With so many brands, models, and cartridges available, it can be overwhelming to choose a new pistol whether it’s your first, a replacement, or part of a collection. The fact is, most handguns sold in America are going to serve you well, although some may better suit your needs for carry, home defense, as a backup hunting weapon, or for target shooting.
The most popular cartridge around the world is the 9mm, and because it sets the baseline to some extent of what is expected of a cartridge, it’s a good caliber to start with and then decide a make and model you like.

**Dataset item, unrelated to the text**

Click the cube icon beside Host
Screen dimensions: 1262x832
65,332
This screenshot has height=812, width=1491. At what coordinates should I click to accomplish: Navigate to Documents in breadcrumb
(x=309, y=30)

The intended use of the pistol is going to be the main factor in making a decision. A police officer, for example, if allowed to carry their own pistol instead of an issued weapon may have some criteria their office demands of the gun they carry. A civilian might have different expectations for comfort or weight depending on whether they plan to carry it in a box to a shooting range for practice, conceal carry for personal defense, or have it at home to protect their family. Someone who needs the weapon for work, whether as a jewelry store owner or cashier in a convenience store in a bad neighborhood may have a different set of criteria for what their customers see and what they might need in the case of a robbery.
The main consideration, especially if you plan to conceal carry, is the size of the gun. A lighter gun is going to be easier to carry and less likely to show as a bulge on your hip. For home defense, or as an open carry weapon, a larger gun might be a better choice as it can provide an intimidation factor. It’s always better for a potential criminal to change their mind rather than having to shoot someone. Another size consideration is how the grip fits your hand, and whether or not it’s comfortable for you to fire.
Although any pistol sold in America is going to be well-made and serve most people’s purposes, a name you recognize and trust can go a long way toward your trust of the weapon. Glock, Beretta, Ruger, or Smith and Wesson are just a few well known name brands although there are plenty of other great gun manufacturers, some of which might be considered as “generic” such as Taurus. Someone who shoots left handed might want to consider the ejection path of empty cartridges, while a smaller framed person or someone with a disability may decide on a heavier weapon with less kickback.
The bottom line is that with all the choices available, any weapon will likely meet your needs. It’s really a matter of personal preference. You may have heard Glock is the “best” but prefer a different brand for comfort or some of the features provided. To the extent possible, test fire a few pistols and decide which one you prefer before making a final decision about what to buy.